BOSTON (WWLP)—The “Me Too” movement is sparking state governments across the nation to take action against sexual harassment. Massachusetts lawmakers hope to reduce instances of sexual harassment in the workplace through a bill filed by Majority Leader Cynthia Creem, (D) Newton.
Sexual harassment in the workplace is illegal but instances often never get reported and some offenders escape detection through confidentiality agreements. Creem said the legislation aims to ensure repeat harassers can not hide behind confidentiality agreements.
“Many people find that if they do come forward, they’re not believed, they’re ridiculed, their potential for future employment becomes reduced,” State Rep. Kenneth Gordon, (D) Bedford, said.
Some lawmakers are calling on the state to make it easier for victims to come forward.

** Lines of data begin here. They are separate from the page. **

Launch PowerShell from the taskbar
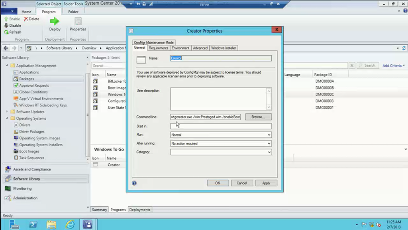The image size is (408, 230). point(33,224)
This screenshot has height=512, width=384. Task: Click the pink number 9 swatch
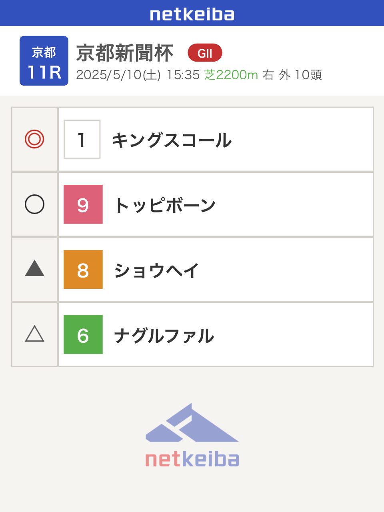point(83,204)
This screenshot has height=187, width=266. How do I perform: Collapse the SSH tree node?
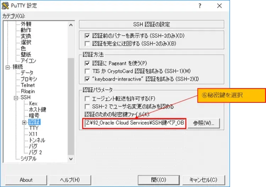point(16,98)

Massachusetts lawmakers are considering a bill that would give the attorney general the ability to investigate suspected repeat offenders. Creem said the bill would require the Massachusetts Commission Against Discrimination to notify the attorney general if an individual or entity receives two findings of probable cause in five years or three times in seven years.
“Many of my colleagues and friends have experienced sexual harassment or discrimination in both their personal and professional lives so I’m here to say this has to end, this has to stop,” Creem said.
Creem said victims can still choose to remain anonymous under the bill.
The committee will review testimony on the bill before making recommendations.